(Stored items)
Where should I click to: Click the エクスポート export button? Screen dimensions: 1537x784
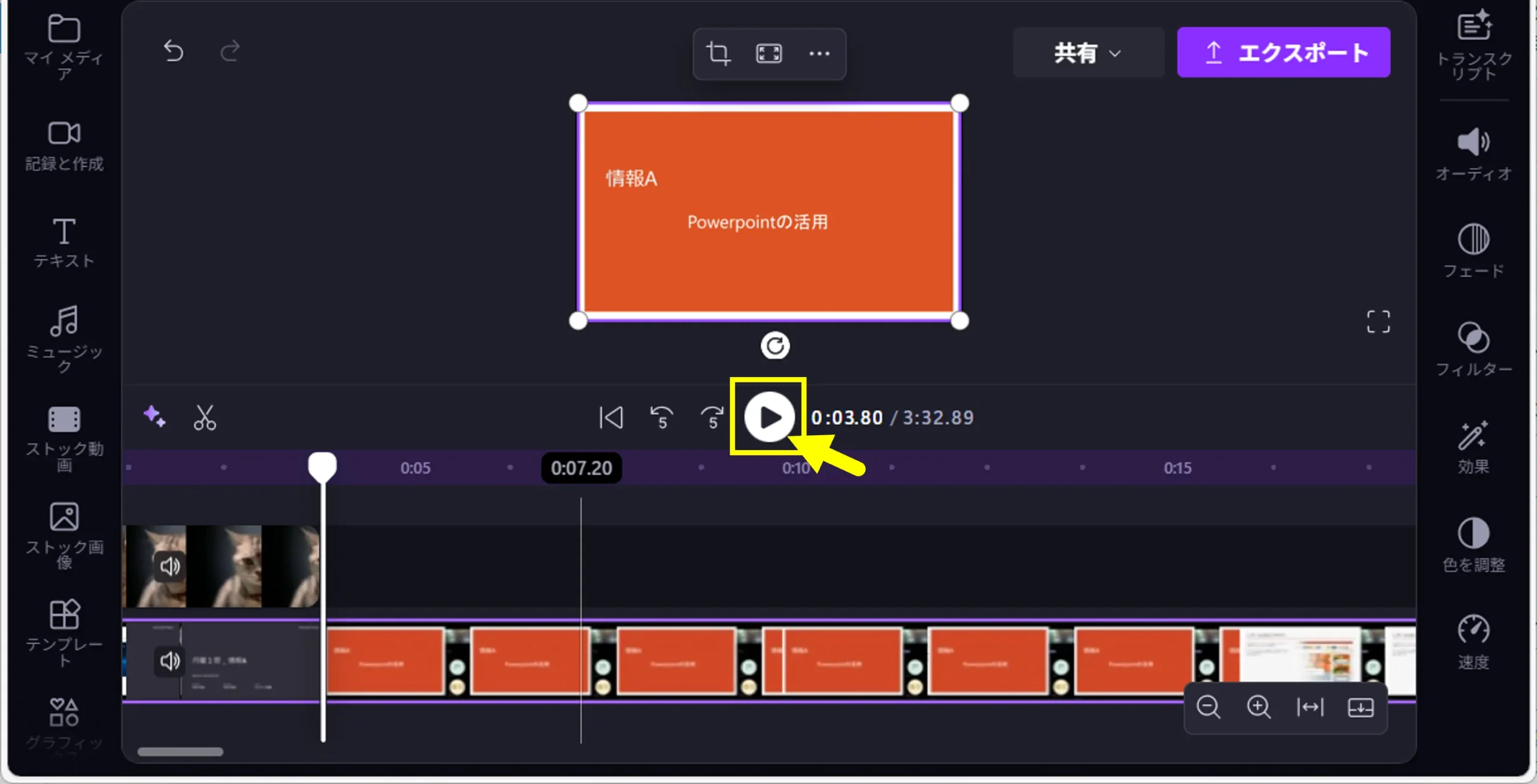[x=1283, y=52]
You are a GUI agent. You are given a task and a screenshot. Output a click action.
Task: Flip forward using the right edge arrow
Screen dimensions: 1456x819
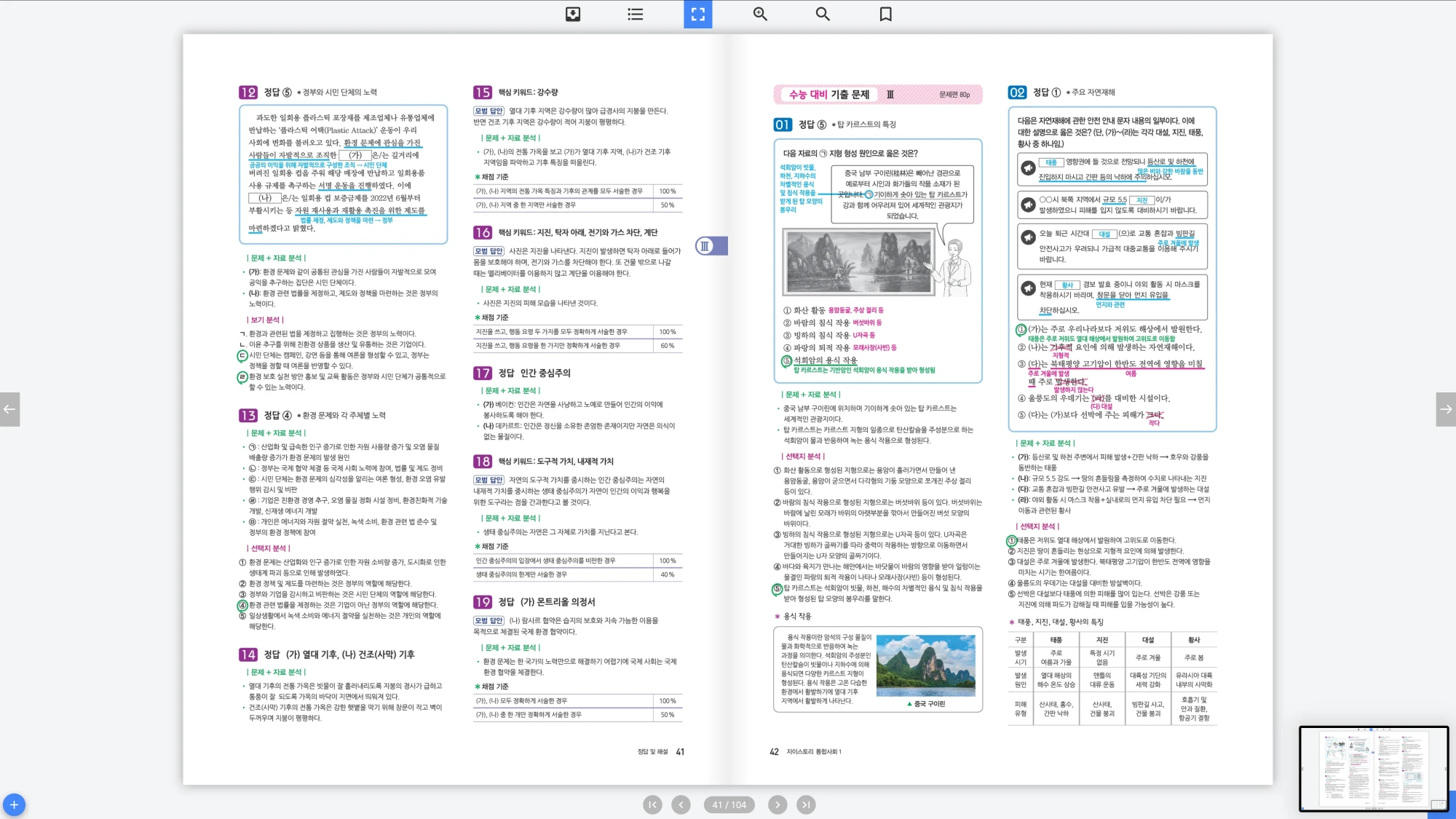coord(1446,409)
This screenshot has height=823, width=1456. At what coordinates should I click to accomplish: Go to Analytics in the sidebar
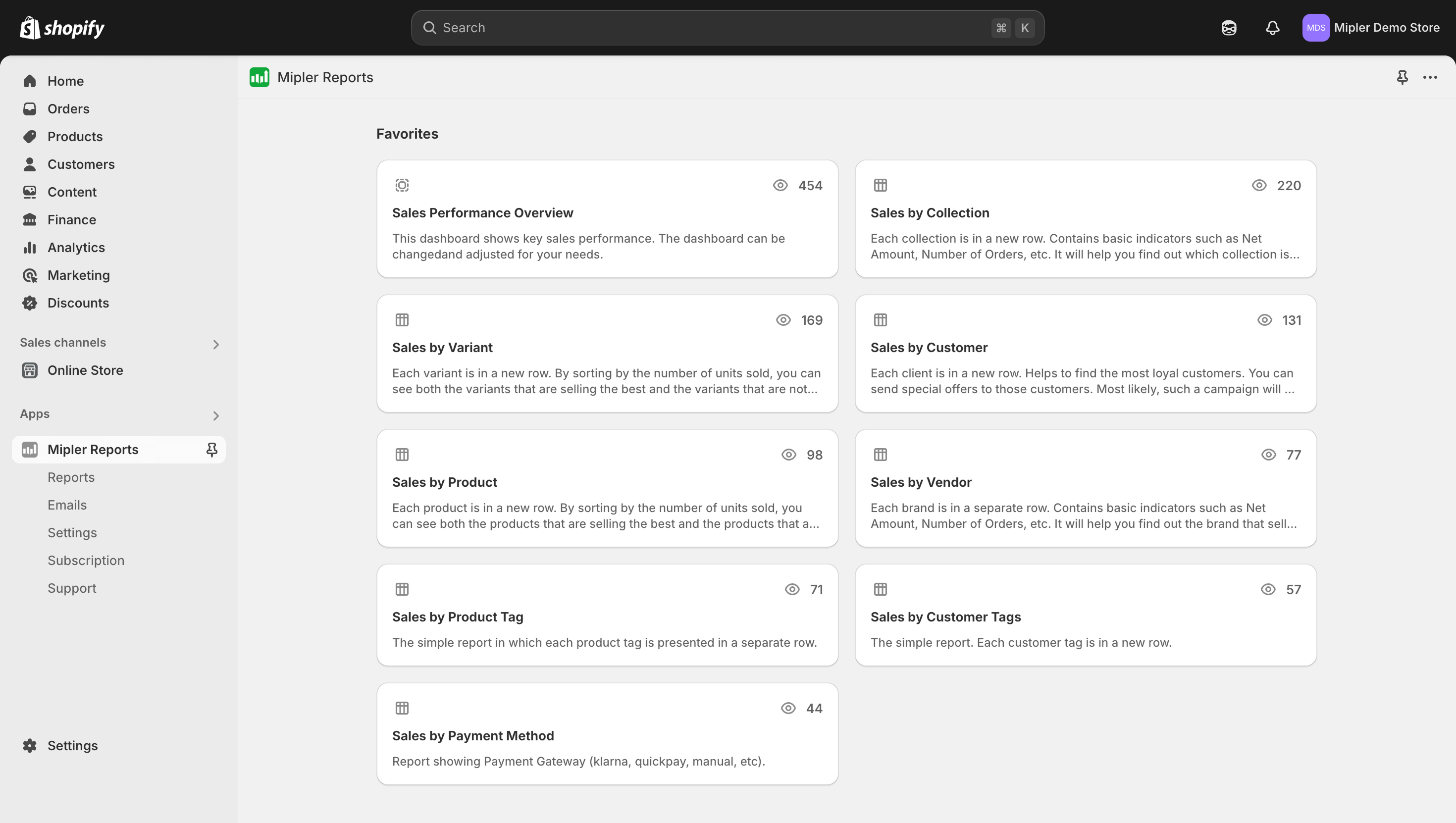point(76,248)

• TASK DESCRIPTION
Strip the images and return the remaining data exactly.

• PROBLEM SOLUTION
Where should I click to: Click the エクスポート export button? Screen dimensions: 1537x784
[x=1283, y=52]
You are a GUI agent. You are given a task and a screenshot. Output a click action.
Task: Flip forward using the right edge arrow
Screen dimensions: 1456x819
coord(1446,409)
This screenshot has height=823, width=1456. At what coordinates should I click to accomplish: Go to Analytics in the sidebar
point(76,248)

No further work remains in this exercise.